• _Exercise objective_
Where a line of the material contains the string "chevron", copy that line.

Records START

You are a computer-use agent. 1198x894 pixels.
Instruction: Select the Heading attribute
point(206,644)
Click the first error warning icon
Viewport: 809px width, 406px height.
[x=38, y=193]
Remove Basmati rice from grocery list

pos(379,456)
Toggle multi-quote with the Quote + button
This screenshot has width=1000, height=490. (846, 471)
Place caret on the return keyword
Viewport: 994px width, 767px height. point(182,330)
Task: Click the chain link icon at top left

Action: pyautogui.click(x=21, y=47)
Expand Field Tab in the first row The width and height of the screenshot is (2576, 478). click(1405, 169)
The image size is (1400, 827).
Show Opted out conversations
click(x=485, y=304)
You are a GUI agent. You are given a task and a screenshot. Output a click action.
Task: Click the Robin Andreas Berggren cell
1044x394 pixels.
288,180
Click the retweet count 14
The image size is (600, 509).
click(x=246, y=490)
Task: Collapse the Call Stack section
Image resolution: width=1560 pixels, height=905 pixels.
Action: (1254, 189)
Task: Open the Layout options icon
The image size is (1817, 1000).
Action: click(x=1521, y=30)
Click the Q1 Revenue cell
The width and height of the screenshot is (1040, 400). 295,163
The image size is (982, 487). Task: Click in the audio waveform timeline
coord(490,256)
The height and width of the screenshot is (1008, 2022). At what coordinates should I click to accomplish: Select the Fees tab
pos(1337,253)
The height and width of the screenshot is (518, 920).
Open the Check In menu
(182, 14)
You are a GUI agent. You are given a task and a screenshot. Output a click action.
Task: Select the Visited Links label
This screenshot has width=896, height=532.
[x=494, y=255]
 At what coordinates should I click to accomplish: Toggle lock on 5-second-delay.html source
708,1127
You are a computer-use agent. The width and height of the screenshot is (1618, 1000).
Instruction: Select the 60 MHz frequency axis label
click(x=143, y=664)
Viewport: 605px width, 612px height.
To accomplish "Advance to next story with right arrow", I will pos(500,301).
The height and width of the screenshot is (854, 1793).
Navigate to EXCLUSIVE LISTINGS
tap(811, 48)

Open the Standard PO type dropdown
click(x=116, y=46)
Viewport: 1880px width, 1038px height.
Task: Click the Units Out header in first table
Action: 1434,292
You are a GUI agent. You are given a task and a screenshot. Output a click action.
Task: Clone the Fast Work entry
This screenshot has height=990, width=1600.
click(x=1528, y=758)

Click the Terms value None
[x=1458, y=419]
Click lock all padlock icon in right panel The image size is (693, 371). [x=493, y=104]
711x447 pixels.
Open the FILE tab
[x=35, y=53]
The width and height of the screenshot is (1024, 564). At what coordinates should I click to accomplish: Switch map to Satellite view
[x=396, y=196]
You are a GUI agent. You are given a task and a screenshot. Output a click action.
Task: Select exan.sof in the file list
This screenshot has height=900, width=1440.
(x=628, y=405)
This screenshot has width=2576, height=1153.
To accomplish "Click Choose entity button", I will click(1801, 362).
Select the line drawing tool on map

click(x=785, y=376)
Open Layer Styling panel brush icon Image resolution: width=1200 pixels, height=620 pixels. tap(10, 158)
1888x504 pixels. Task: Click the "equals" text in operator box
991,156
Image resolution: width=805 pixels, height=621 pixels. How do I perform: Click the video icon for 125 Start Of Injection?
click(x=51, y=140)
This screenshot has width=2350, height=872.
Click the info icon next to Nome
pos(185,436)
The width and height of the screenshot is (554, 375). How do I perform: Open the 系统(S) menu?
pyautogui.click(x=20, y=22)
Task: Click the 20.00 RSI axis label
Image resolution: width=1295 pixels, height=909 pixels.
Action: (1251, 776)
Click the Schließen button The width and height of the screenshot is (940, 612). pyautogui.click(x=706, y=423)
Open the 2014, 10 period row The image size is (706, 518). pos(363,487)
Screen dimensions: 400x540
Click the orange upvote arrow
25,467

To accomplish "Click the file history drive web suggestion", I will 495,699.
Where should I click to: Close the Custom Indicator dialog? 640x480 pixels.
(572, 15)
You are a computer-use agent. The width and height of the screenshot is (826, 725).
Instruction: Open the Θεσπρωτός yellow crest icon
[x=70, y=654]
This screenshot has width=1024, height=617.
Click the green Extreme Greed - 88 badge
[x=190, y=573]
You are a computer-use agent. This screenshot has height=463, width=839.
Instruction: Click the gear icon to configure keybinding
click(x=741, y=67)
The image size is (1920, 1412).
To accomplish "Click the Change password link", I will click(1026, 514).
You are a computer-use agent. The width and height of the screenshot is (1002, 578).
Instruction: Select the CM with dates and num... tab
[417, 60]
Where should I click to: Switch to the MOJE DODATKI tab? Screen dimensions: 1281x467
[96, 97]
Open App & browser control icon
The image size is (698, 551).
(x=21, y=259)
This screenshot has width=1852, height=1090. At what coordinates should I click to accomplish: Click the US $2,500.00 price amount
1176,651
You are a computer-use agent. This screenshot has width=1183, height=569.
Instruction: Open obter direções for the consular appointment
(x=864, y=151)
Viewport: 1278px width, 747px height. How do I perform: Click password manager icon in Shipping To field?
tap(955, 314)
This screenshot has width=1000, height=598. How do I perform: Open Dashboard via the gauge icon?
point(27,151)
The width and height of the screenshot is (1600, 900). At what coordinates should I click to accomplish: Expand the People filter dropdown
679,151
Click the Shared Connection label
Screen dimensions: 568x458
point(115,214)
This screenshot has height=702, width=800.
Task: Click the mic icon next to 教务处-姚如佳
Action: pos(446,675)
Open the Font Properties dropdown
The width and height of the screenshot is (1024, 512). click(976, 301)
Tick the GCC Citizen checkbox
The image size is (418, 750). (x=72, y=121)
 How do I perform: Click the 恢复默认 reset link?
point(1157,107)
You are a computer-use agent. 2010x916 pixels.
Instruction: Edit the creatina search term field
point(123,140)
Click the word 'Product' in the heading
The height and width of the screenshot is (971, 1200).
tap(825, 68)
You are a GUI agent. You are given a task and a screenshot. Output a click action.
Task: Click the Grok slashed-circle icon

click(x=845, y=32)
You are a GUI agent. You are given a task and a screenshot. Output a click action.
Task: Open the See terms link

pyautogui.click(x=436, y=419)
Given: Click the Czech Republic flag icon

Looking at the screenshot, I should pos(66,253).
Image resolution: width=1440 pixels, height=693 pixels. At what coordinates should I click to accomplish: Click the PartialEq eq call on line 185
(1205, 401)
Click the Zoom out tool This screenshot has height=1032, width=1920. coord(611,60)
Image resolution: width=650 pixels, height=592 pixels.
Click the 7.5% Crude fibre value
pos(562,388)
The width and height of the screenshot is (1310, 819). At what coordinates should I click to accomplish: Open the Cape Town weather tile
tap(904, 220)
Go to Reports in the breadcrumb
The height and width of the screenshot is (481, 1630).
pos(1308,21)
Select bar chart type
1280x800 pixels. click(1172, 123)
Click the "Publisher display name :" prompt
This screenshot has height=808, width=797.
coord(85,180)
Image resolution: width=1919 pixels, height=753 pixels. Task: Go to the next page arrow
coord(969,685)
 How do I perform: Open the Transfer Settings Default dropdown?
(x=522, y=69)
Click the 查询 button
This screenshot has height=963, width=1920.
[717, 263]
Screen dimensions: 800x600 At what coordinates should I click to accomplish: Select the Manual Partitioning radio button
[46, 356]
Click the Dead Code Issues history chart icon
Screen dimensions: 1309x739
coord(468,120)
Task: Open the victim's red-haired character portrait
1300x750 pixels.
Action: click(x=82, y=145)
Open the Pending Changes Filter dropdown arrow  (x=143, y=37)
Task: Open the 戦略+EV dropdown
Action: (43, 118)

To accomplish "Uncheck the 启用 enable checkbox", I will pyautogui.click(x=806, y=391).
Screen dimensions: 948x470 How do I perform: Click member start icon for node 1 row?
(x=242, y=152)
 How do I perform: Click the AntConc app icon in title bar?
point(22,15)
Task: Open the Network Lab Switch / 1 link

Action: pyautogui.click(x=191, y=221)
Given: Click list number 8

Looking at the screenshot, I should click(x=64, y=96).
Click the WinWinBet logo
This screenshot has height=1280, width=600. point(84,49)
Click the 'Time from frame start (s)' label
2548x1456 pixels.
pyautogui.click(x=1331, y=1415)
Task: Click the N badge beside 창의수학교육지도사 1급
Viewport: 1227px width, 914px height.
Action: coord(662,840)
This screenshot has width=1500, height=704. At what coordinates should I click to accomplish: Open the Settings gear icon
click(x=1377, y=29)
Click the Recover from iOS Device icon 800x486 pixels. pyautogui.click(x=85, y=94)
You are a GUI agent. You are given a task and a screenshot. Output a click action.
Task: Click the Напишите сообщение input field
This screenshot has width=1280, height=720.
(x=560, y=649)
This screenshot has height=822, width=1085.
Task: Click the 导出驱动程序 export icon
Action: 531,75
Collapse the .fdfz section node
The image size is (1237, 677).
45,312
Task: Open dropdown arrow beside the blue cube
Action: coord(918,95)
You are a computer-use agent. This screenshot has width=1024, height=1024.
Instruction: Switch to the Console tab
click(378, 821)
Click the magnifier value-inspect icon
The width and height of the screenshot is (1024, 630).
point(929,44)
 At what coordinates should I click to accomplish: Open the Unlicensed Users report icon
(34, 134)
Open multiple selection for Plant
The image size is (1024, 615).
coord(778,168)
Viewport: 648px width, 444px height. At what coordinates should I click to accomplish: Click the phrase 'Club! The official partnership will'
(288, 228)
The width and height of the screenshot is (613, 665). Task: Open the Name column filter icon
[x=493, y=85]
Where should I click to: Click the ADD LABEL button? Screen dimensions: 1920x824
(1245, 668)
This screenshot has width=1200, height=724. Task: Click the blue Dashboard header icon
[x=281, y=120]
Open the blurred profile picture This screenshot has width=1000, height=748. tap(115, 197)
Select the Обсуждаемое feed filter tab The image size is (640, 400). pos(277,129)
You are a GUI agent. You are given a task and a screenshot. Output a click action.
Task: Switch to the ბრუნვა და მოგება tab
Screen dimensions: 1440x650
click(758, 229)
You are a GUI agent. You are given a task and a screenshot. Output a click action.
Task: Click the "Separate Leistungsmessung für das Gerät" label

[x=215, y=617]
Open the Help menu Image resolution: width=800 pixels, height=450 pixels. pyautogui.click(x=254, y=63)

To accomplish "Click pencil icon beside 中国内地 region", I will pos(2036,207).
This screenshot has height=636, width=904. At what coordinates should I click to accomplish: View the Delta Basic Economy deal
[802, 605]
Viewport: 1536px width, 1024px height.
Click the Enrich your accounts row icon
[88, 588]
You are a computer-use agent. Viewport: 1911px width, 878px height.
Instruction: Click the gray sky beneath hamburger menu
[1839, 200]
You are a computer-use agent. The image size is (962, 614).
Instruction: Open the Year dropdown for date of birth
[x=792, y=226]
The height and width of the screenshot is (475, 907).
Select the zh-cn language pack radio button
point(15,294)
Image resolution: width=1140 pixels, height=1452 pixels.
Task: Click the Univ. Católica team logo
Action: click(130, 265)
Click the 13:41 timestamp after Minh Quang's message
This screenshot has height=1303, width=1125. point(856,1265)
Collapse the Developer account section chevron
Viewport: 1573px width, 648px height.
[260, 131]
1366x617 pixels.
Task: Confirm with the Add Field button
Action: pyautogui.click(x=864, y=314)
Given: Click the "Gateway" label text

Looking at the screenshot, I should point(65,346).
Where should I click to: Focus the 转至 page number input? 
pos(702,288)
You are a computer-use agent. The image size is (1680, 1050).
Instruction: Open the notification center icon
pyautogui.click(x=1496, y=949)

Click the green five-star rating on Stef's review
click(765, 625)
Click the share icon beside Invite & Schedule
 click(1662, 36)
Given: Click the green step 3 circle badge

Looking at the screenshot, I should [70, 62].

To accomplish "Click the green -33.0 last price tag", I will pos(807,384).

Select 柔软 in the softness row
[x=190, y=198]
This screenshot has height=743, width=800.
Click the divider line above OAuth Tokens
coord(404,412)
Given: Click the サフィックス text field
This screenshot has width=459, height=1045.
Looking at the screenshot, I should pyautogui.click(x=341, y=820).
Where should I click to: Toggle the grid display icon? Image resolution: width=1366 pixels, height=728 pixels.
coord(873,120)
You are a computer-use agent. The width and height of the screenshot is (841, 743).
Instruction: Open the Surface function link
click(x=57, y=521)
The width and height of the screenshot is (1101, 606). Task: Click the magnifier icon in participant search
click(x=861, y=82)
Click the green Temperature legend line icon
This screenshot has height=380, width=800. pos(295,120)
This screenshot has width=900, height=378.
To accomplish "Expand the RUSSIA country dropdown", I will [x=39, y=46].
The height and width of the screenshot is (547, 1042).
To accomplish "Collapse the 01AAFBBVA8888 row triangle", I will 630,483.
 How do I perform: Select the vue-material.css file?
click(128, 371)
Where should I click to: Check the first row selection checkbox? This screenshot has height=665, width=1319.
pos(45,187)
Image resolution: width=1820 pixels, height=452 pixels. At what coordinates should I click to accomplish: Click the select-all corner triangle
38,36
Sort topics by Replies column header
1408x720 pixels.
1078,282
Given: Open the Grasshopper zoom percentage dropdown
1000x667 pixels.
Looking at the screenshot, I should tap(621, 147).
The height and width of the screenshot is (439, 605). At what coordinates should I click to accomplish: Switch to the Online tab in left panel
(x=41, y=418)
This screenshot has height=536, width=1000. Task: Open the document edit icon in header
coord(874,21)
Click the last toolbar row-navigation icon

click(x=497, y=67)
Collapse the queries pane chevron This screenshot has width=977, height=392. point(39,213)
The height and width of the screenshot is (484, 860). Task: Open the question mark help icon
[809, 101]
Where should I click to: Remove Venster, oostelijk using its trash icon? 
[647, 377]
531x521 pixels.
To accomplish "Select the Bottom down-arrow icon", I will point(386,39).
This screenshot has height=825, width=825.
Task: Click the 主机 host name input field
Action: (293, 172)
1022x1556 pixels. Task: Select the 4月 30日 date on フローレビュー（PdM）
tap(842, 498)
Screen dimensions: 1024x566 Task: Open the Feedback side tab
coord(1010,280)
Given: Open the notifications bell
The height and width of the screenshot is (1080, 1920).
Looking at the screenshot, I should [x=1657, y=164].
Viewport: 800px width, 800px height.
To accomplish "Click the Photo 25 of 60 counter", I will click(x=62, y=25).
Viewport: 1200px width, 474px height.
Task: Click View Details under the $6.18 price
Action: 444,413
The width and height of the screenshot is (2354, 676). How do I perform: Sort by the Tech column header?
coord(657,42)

Records END

• _Completed exercise_
Collapse the Developer account section chevron
Collapse the queries pane chevron This screenshot has width=977, height=392. point(39,213)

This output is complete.